**Task objective**.
Beginning at the line containing "This screenshot has width=750, height=803.", give again every line through the end of the data, unchanged and with both ends included. Drop any pictures.

**Entries provided**.
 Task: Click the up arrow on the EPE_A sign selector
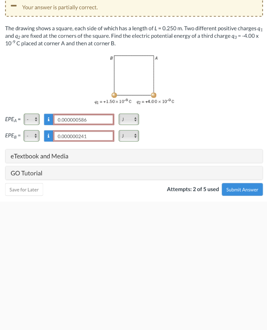pyautogui.click(x=36, y=118)
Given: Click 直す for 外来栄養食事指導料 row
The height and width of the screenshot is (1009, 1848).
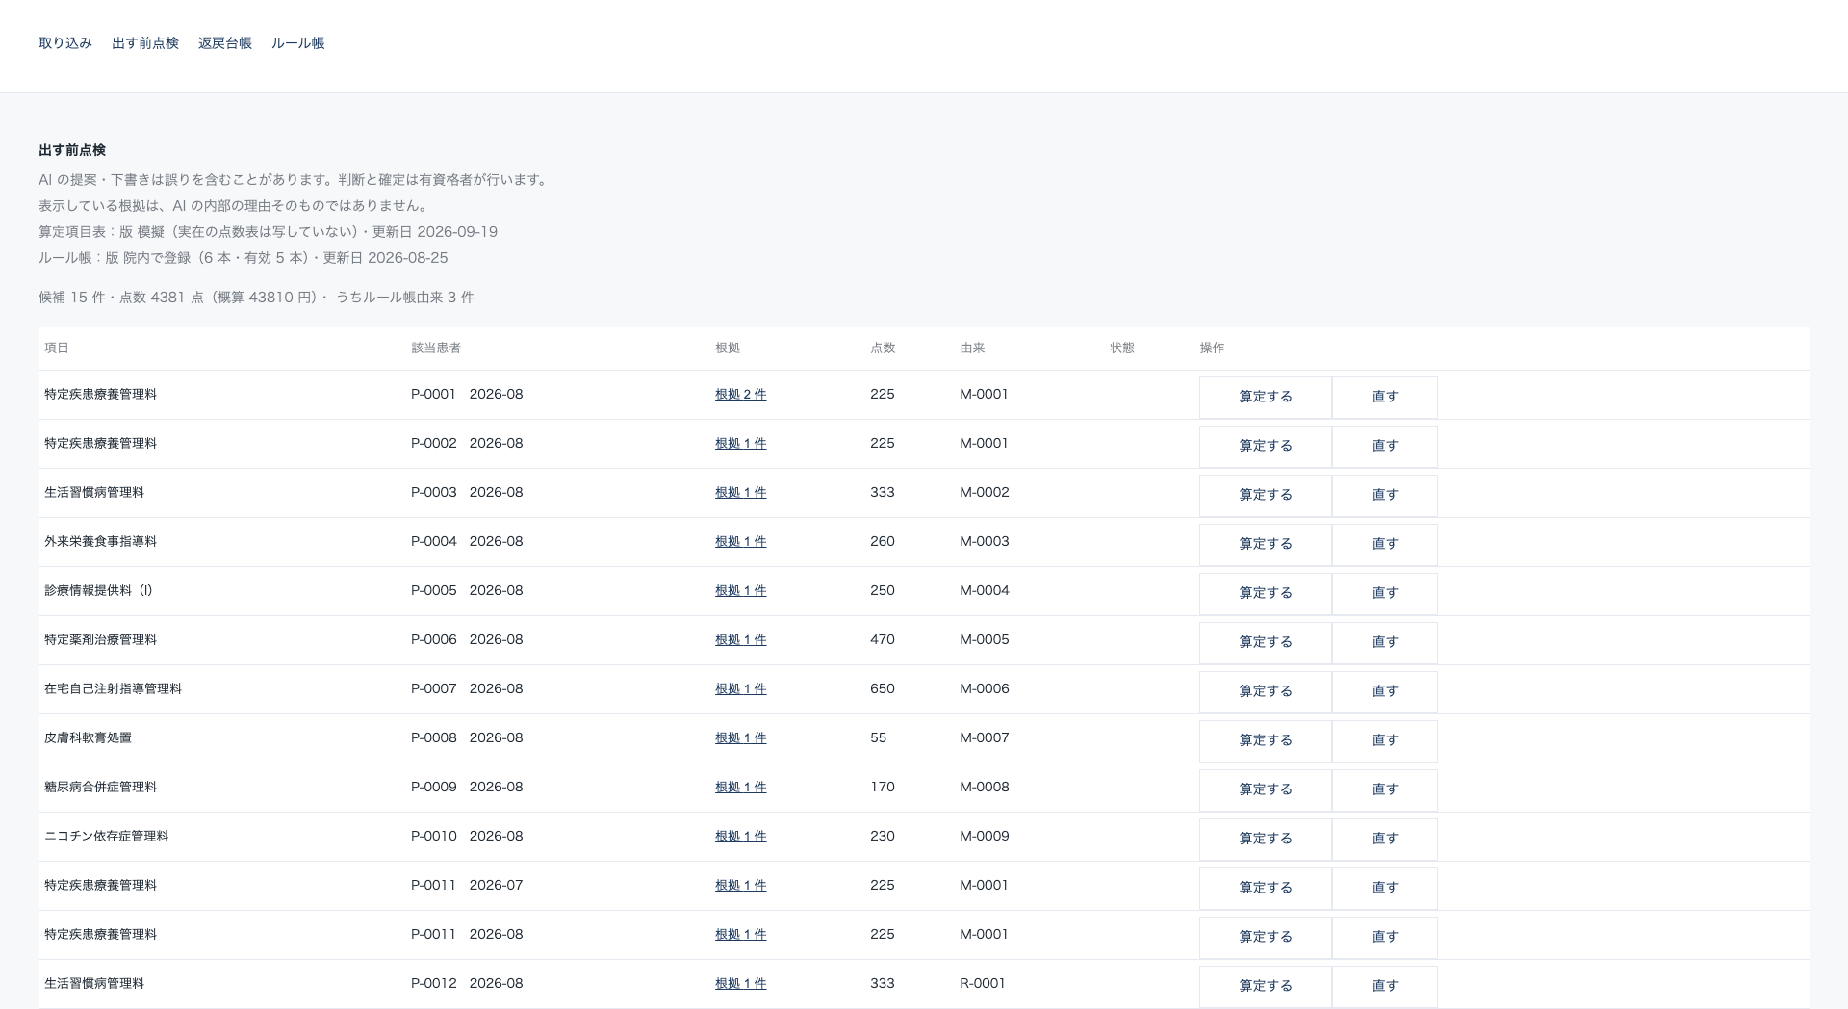Looking at the screenshot, I should point(1385,544).
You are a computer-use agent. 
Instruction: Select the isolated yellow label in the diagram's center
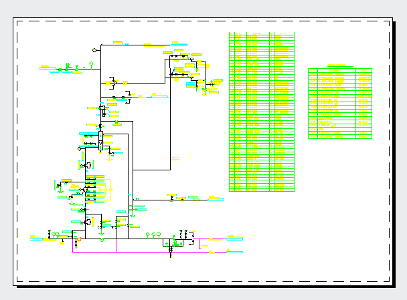click(x=175, y=158)
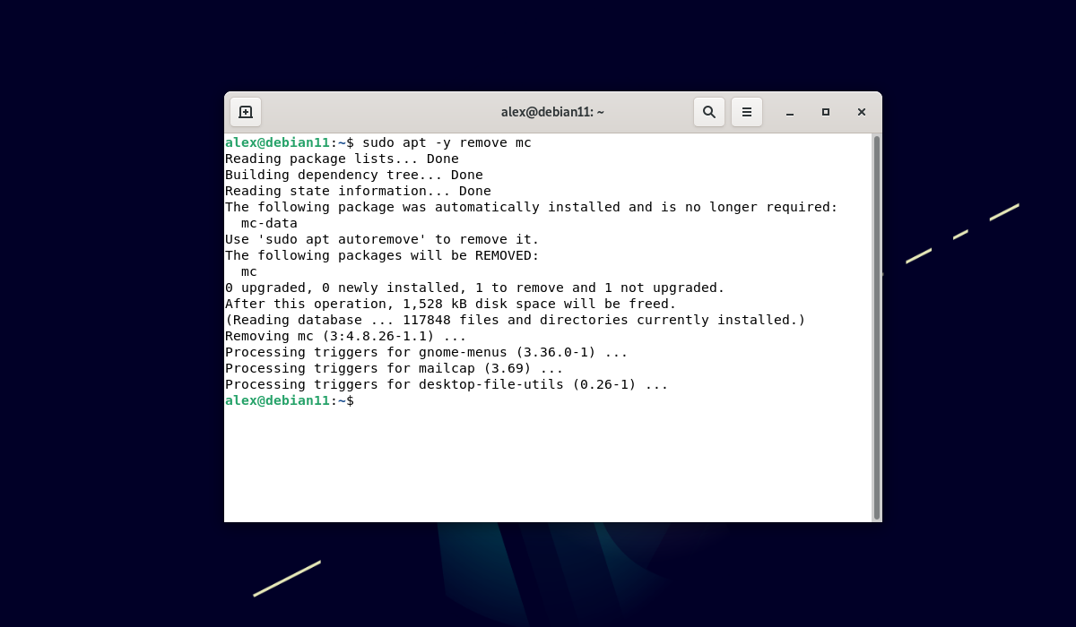The image size is (1076, 627).
Task: Open the terminal search
Action: (708, 111)
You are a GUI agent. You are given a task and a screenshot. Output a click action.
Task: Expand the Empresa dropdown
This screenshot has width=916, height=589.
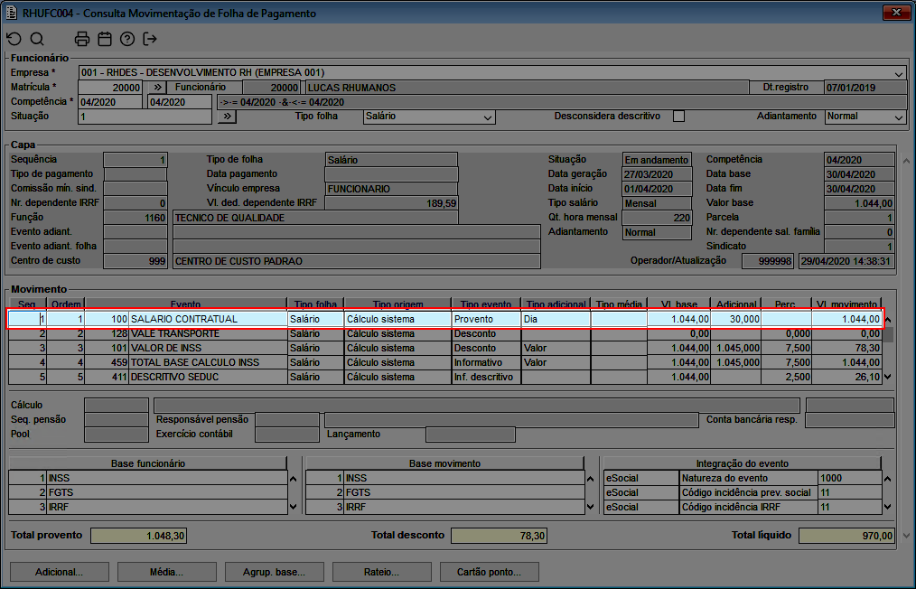[899, 73]
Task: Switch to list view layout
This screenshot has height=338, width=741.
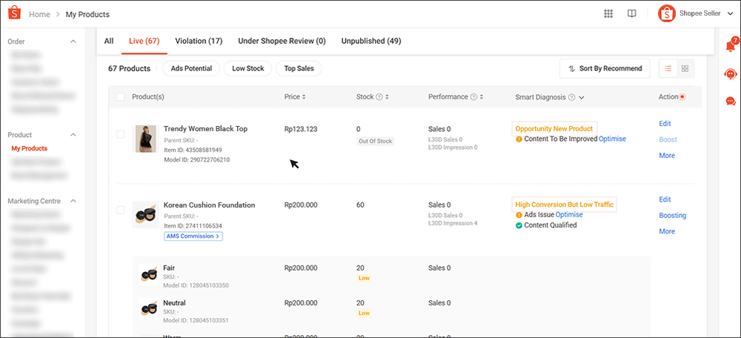Action: [668, 69]
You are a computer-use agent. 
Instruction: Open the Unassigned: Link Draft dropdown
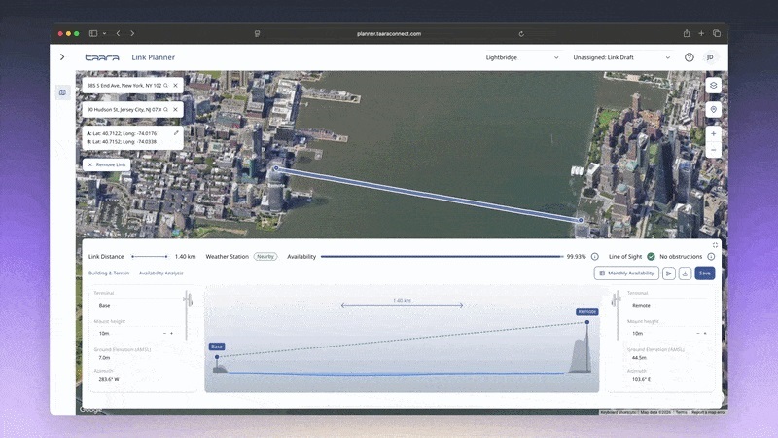pyautogui.click(x=621, y=57)
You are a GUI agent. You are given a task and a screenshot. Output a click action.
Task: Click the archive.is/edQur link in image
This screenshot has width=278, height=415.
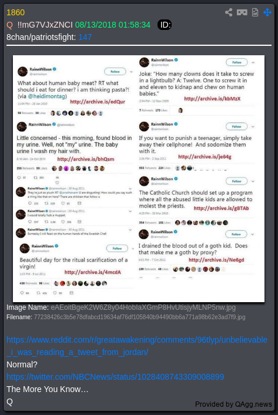(98, 102)
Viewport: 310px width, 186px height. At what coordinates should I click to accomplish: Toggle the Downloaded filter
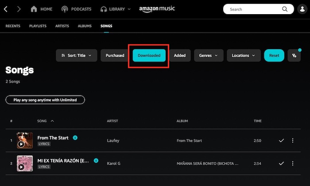[x=149, y=55]
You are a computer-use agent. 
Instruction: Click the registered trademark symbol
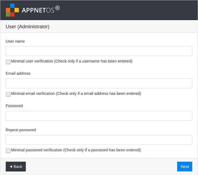coord(57,8)
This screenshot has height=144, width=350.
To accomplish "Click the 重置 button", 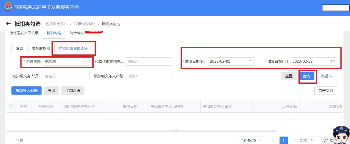I will (289, 76).
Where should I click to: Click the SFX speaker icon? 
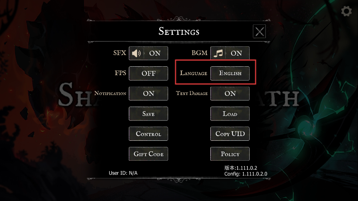click(136, 53)
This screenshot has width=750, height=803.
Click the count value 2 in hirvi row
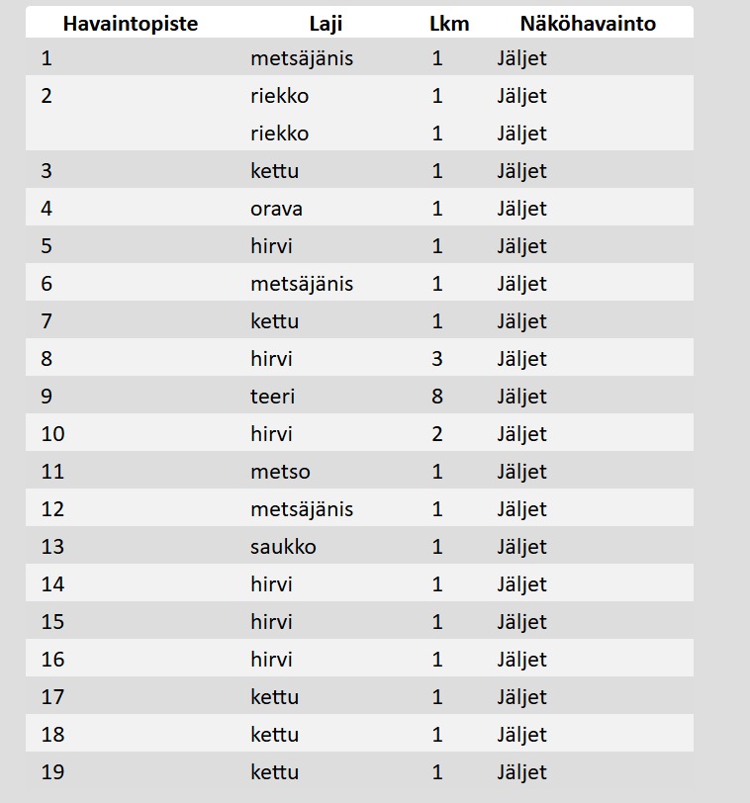click(437, 434)
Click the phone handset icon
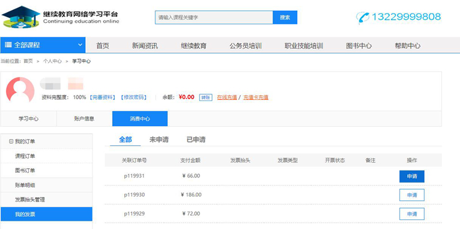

**Solution for this problem**.
This screenshot has width=750, height=803.
Click the count value 2 in hirvi row
click(437, 434)
Click the phone handset icon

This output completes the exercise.